Crashing Squeak Smalltalk is easy—or is it?

Recently on HN, rbanffy brought up a form of the old chestnut about crashing the image by simply executing true become: false.

It turns out it’s no longer true!

In the latest Squeak,

True := False.

doesn’t work – the compiler complains that you can’t assign into a read-only variable. So let’s try this:

Smalltalk at: #True put: False.

But now the metaprogramming system complains you’re trying to modify a read-only binding! So we view source on ClassBinding»value:, and see that a resumable exception is being used to guard the modification, so let’s explicitly signal that we really want to modify that binding:

[Smalltalk at: #True put: False]
  on: AttemptToWriteReadOnlyGlobal
  do: [:ex | ex resume: true].

Finally! Now, evaluating True yields False.

But the image keeps running! Use of the literal class True seems to be rare enough that things are OK for at least several minutes after the change.

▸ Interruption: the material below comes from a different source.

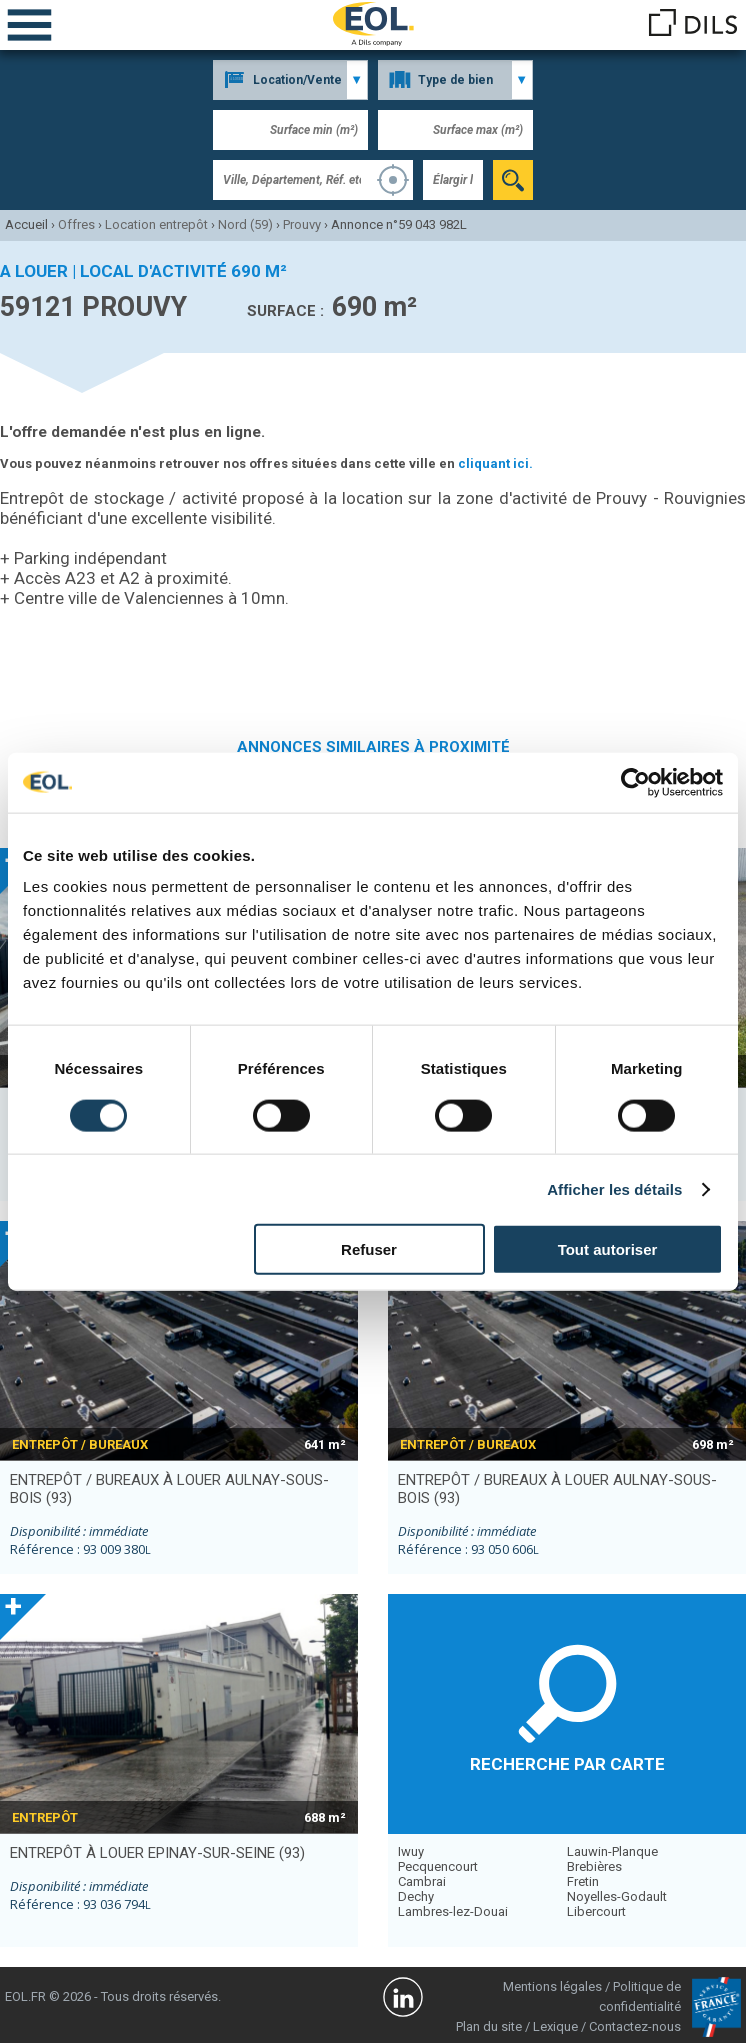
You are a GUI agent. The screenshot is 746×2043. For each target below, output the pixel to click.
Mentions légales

Doing this, however, definitely should immediately torpedo things:

true become: false.

… huh. It didn’t work. It used to! Again, on this current Squeak version, we see a different behaviour. This time, it says Cannot execute #elementsExchangeIdentityWith: on read-only object #(false).

So we’ll have to try harder:

true becomeForward: false.

That doesn’t work either! Same error as for #become:.

Welp, I’m actually all out of ways to crash this modern image in analogous ways to the easy pitfalls of images of yesteryear…


P.S. Running the following command,

ln -sf /dev/zero /lib/x86_64-linux-gnu/libc.so.6

analogous to True := False, definitely does have an analogous effect on a similarly-“alive” Unix image :-) . I just tried it on a scratch VM; the results are pretty intimidating!